A few days before the turning of the year, I stepped out into the stairwell of our three-story home and smelled something unusual. What is that smell? It didn’t really signal that something was burning but it spoke to me that something was indeed HOT.
I also heard women’s voices — excited women’s voices.
I went down to investigate, the intensity of the unusual smell increasing with each step, to find Zora and Letifa near the entrance door. They greeted me warmly with the customary inquiry about my health and well being. And I replied with the customary “Everything’s good, thanks be to God.”
The ladies were baking a special cake in Fatima’s box oven in the closet under the stairs. A cake for “Bonne Annee,” a French phrase meaning “Good Year.” Letifa said it was Zora’s cake but that she would be making one also.
This short encounter clued me in that our neighbors would be having some kind of celebration to welcome 2015.
So that got me to thinking — What would I like to do that would be special to welcome 2015?
I mentioned in a previous post that I used to love to bake but that I didn’t have an oven. That is not exactly true, because there is an oven in the laundry room on the roof that Fatima said I could use. Only problem is that there are no racks in it and no numbers on the dial to indicate how hot this gas oven might get.
Still, I had been contemplating how to bake a quiche in a tajine for a few months — to the extent that Tomas had already acquired from the hotel construction site next door a couple of broken bricks that I could place in the oven to make a baking “platform” or maybe “pedestal” would be a better word.
In an instant I had my New Year’s program all mapped out; Tomas agreed to be my willing accomplice.
So Monday the 29th we went to the vegetable market to find two kilos (about four pounds) of red squash from which to make enough soup for all the families in our compound. We found a whole uncut squash that looked perfect — almost five kilos! But we lugged it home and New Years Eve morning Tomas carved it up and I cooked up the biggest batch of Red Squash Soup I’ve ever made. We actually needed five kilos of squash to have enough for all the neighbors. Hamdulillah!
We began delivering the soup at sunset. It was then that we saw the “Bonne Anee” Cakes. Hannan was in the process of decorating FOUR of them. In her tiny kitchen, she, her two boys, two neighbor ladies and one of their daughters were putting the finishing touches on the elaborate decorations that included lots of whipped cream, glazed cherries, chocolate and bright pink frosting — drizzled and swirled and dropped and placed — a delightful project for adults and children alike. We passed off our soup to Hannan, who invited us back to eat the cake at midnight.
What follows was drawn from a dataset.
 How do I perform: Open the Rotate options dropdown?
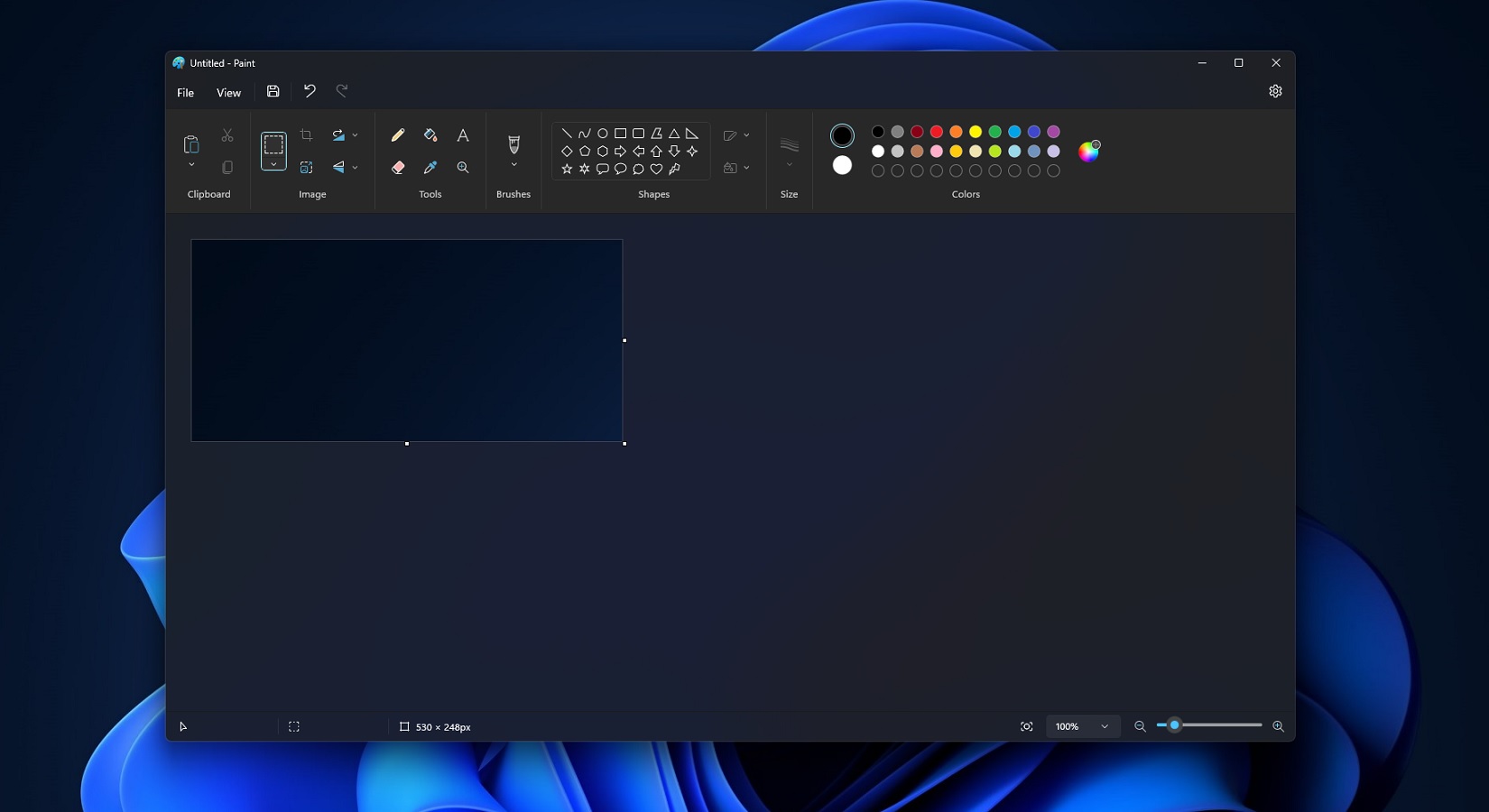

We headed over to Zora’s.
Zora’s husband answered the door. I have never seen this man (Tomas said he saw him once) and so this was a wonderful surprise in itself. I still don’t know his name but he was another warm and genuine Moroccan man who received our soup and chatted with us for awhile with many “thank yous.”
We delivered soup to Anna and the man we call the Grandfather — both of them so sweet. Habiba’s home was completely dark, so we held onto her soup for a day. Letifa’s son, Omar, answered the door at their house. Apparently, his parents had gone out for the evening but he graciously accepted our gift on their behalf.
The soup delivered, Tomas and I returned home to settle in for an evening to ourselves — just the way we like it.
Then there was a knock on the door — Omar had gone over to spend the evening at Zora’s and now they were bringing the first soup container back with a large piece of Zora’s special cake in it for us. How wonderful!
Shortly, during our meditation, there was another knock — Sufian, Hannan’s older son, handed us a plate with two pieces of one of the cakes we had just watched them decorate. Thanks for the soup, he said — thanks for the cake, we said. “Bonne Annee!”
New Year’s Day, I planned to make couscous and have Debbi, our American friend who now lives here, come and help. I also decided to “Go for it!” and make the fabled quiche in the tajine in the upstairs oven — to tide us over until the couscous was ready. It was an ambitious plan, especially when Debbi arrived with one hand bandaged and her arm in a sling from a fall the evening before.
In order to help me get the temperature right in the oven upstairs, I “channeled” my great-grandmother, Sarah, who used to bake fabulous cakes in a wood-fired oven. It all worked, although the dough of the crust bonded with the clay of the tajine, which made for a very intense cleaning episode later. Tomas — you are my hero!
Debbi was wonderful company while I showed her the steps for making couscous the Moroccan way. She suddenly understood WHY it is one of the most expensive items on the menu in any restaurant that offers it — most do not. She also realized WHY most places require you to order it a day in advance. I told her that I prefer to make mine over three days, which allows the whole process to move more gently and enjoyably. And with her one good arm, Debbi was able to assist with some of the trickier tasks involved.
For dessert Debbi had brought — Bonne Annee Cake — from a local bakery, decorated with whipped cream, chocolate letters and fresh fruit.